"A song about how he and his wife had a night of torrid sex with Jesus, or monologues about the joys of rocking a manly forest of pubic hair."
It's reasonably hard to determine where Nick Offerman ends and Ron Swanson begins. There's so much of the affable actor in his hard-but-fair Parks and Recreation character that the two sometimes seem to blur — but when Offerman grabs his guitar or his hand-hewn mahogany ukulele on stage and begins belting out a song about how he and his wife had a night of torrid sex with Jesus, or monologues about the joys of rocking a manly forest of pubic hair, it's obvious where the simple, bacon-and-eggs-loving Swanson would have drawn the line.
Offerman is an amazingly charismatic performer and storyteller, and the show is laid-back and seemingly a bit off-the-cuff, with Offerman cracking himself up as much as the audience. His warm-up act, American accordion player Corn Mo, is another delightfully offbeat character and must have won a heap of fans with his leftfield songs and stories.

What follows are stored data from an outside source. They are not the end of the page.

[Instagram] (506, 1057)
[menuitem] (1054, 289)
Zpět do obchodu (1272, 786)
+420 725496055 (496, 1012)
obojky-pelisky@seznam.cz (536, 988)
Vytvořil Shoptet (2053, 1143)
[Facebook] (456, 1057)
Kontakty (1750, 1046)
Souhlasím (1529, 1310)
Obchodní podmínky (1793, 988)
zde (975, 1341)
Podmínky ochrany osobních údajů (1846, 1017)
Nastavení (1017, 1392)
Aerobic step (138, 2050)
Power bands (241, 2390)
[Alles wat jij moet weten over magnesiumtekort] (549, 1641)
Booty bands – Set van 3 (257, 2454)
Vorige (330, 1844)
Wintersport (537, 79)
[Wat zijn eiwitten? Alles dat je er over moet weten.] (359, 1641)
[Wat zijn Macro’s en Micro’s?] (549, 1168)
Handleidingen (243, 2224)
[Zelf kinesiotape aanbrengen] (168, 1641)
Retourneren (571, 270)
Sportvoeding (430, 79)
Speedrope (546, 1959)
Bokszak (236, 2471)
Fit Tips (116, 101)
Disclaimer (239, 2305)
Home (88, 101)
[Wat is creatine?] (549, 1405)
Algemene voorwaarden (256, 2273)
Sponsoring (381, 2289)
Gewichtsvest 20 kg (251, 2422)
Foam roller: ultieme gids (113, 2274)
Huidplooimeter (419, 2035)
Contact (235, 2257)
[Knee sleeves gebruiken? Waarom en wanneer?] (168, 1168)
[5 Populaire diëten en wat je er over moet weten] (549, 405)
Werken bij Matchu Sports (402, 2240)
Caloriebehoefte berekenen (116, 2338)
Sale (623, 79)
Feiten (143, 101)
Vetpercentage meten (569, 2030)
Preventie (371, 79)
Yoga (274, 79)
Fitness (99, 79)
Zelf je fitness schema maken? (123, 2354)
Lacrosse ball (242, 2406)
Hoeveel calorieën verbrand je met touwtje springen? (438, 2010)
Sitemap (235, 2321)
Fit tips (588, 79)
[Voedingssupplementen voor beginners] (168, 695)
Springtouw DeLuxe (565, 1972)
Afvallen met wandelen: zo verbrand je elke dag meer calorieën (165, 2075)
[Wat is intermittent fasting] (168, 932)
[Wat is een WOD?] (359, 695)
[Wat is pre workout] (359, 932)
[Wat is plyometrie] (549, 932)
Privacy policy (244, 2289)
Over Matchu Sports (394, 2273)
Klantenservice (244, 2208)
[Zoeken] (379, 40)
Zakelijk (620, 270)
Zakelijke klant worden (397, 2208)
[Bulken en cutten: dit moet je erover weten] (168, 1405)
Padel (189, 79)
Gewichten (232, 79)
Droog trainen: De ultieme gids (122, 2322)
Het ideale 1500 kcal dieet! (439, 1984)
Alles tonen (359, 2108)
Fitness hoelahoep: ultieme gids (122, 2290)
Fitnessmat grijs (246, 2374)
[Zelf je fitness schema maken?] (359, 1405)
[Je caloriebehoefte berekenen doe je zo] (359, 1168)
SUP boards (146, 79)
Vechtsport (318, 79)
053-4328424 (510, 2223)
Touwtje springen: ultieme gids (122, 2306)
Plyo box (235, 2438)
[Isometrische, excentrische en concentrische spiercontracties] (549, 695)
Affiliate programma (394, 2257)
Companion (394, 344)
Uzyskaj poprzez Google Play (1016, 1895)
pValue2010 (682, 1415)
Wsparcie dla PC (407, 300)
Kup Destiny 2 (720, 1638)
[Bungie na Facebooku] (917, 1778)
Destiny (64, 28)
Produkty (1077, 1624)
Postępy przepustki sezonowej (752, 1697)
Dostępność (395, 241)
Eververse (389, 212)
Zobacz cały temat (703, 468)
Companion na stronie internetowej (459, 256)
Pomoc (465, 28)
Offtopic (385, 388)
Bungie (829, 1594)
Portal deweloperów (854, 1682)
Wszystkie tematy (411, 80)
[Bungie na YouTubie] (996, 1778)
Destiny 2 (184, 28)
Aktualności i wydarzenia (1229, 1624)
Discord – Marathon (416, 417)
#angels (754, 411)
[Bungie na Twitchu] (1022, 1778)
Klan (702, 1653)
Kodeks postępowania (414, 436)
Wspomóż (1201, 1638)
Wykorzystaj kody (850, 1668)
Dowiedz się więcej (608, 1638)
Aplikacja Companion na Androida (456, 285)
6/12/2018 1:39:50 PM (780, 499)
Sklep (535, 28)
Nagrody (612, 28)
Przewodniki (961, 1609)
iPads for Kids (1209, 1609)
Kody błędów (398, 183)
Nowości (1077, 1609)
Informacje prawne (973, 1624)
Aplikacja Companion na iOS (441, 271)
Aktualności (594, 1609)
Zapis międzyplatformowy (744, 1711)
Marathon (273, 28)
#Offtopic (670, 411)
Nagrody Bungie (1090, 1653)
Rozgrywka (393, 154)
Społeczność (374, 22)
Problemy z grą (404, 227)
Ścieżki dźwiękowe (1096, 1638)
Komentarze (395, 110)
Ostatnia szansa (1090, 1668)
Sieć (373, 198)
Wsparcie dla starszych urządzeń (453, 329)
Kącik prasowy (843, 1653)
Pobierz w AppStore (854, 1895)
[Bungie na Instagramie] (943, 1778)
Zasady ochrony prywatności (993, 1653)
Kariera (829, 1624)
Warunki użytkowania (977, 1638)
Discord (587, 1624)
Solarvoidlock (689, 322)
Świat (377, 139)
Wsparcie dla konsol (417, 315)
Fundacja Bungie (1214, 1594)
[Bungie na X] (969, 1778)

Mr Mo joins Offerman again at the end of the show, and the duo become a trio as comic actor John C Reilly bounds on stage resplendent in a ten-gallon hat — a friend of Offerman's, he's on the Gold Coast filming Kong: Skull Island and got the night off to join his mate onstage for a rendition of Irving Berlin's What'll I Do and a Tom Waits ditty. Reilly leaves the stage to Offerman for the final sign-off, and after ascertaining that 95% of the audience are Parks and Rec fans, closes the show with a rousing singalong to a very famous Bye-Bye indeed — the show's iconic musical send-off to Pawnee pony Li'l Sebastian.